If the fermentation is going, sorbate might slow it, but it can overcome it.

If you're drinking it, you're not aging it :) I would just drink this batch and enjoy it. If it is fermenting a little, you'll get some fizz.

:) hey I'm drinking and aging it, haha. I put the sorbate in the primary and then racked it 24hr later, read gently poured in gallon jug and cold crashed. Tasted it and added 1/2 can apple juice concentrate and dried ginger spice. It's nice, a little sweet, a little tart, but I feel like fermentation is hiding somewhere like an evil magician. I can smell the slightest hint of it and also some sulfur which was totally non-existent in the primary fermentation, which I believe was due to letting the CO2 out.

About that, it's a little strange to me that a man who has won over 60 Awards in three years, including many best of shows, states that he shakes it every single day for ciders and meads during primary. yet apparently he is the only one who does that. He has won best of shows double golds, etc. I I don't even know where they're from and what they mean, but he has clearly won some important awards. I suspect he ages stuff for a year and that is his secret too! I have read about aging as well, but this was crystal clear and done fermenting on day 7. I think it has mellowed and believe the tartness will to, thus I am looking to let it age a little while. I don't know, I think next batch will be 5 gallons and will be kegged so i dont have to worry so much about sorbate, but clearly I don't want the yeast eating my back sugars and creating weird smells that I worked hard to avoid. Anyways thanks for your help and happy brewing.
 
Yeah, it will ferment out fast. I don't know about the shaking. If it tastes good, that's what counts.

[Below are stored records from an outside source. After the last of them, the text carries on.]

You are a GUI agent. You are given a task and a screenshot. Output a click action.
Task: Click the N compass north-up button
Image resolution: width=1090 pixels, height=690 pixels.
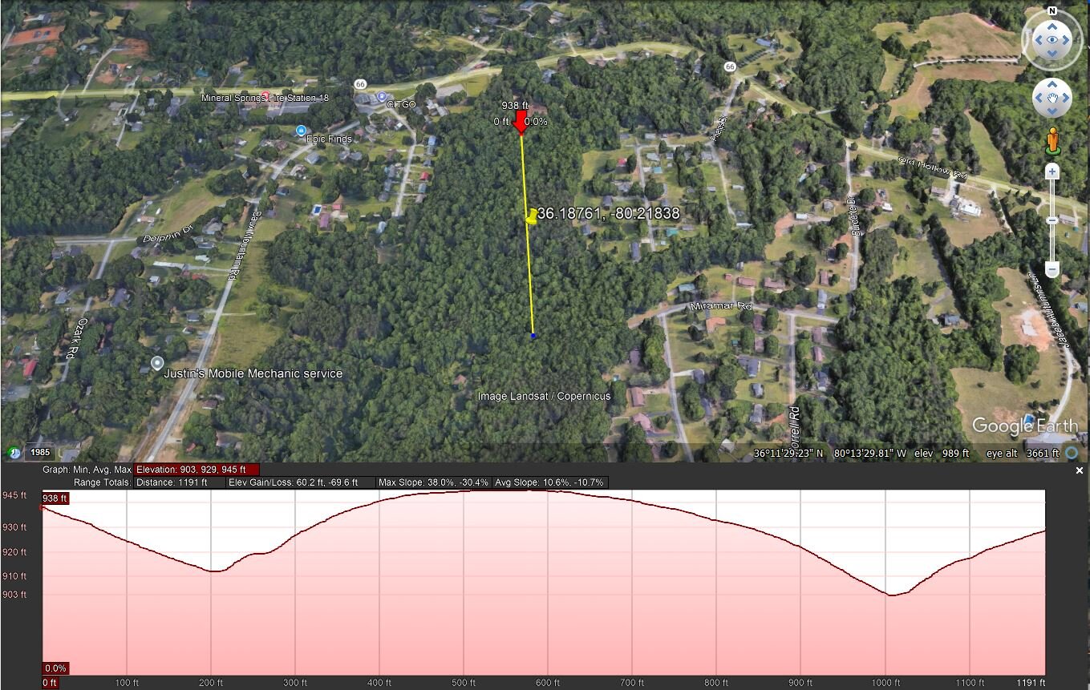1052,11

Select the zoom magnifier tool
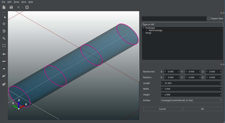tap(4, 38)
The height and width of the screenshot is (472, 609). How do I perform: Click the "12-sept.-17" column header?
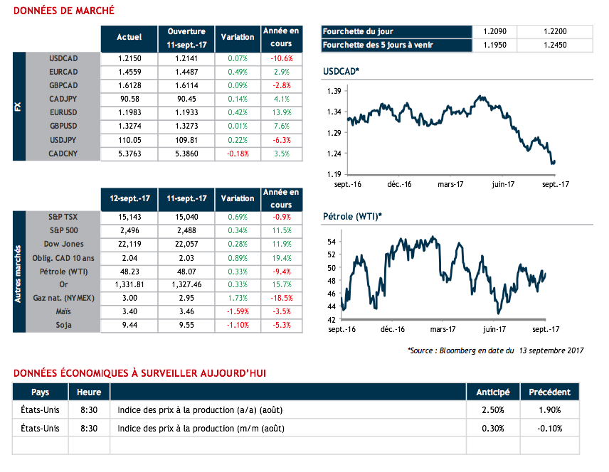tap(129, 198)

I got into kegging solely to make better cider.
 
Added cinnamon and ginger and apple concentrate to that first batch it's hanging out in the fridge. Also back sweetened with more juice. Little to weak now, but had fun experimenting. Made 7 new 2qt batches with the odorous nutrient. Shake rattle and roll as before. Much healthier looking ferment, very cloudy and gassy. Got stinky when not relieved of gas daily. Little sample and it is better, I think than before without nutrient. Less sour and more drinkable, but I feel the nutrient left some residual background taste.
 
Added cinnamon and ginger and apple concentrate to that first batch it's hanging out in the fridge. Also back sweetened with more juice. Little to weak now, but had fun experimenting. Made 7 new 2qt batches with the odorous nutrient. Shake rattle and roll as before. Much healthier looking ferment, very cloudy and gassy. Got stinky when not relieved of gas daily. Little sample and it is better, I think than before without nutrient. Less sour and more drinkable, but I feel the nutrient left some residual background taste.

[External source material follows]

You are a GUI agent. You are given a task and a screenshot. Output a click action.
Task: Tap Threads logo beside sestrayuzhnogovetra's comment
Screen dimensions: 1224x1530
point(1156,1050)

Too weak but you liked the taste?
 
Too weak but you liked the taste?

Yeah, a lot. It is really light and pretty refreshing really. Probably around 4.5 percent or so now. I just figure its a lot of calories though. The cinnamon took a few days to settle. It finally sunk to the bottom, i was like ut oh until that. Left a lot less flavor than it would have beer. A pinch of cinnamon in beer seems enough. I need to go to the liquor store today to get some high-powered alcohol to start making tinctures.

The new batch has is easier drinking. God that nutrient is a stinker. I am going to keg the three and a half gallons. Apparently I need to add some Camden tablets with the sorbate. Can you help me with how much?
 
Thanks mylar

Srsly just lost sweet post, i hate it when that happens. Long story short, wife likes first batch better. It was definitely way brighter and crisper and also more sour. Second batch with nutrient way more drinkable in my opinion. Less sour, but not as bright and clean. Hidden off taste from pissy smelling nutrient. Wife said it tastes like chardonnay. Its crystal clear, i think a week old. Just under 1/8 oz oak in one qt batch and slightly less than double that in another. The smaller oak batch is super nice. I will probably just drink it still. Maybe even from primary. It is really good. The others are to be cont....i am thinking orange zest, apple concentrate and kegged. The batch without nutrient was so sour nothing could sweeten that. I think 1 can per 2.5g would be plenty for nutrient batch. How much sugar do you guys/gals use?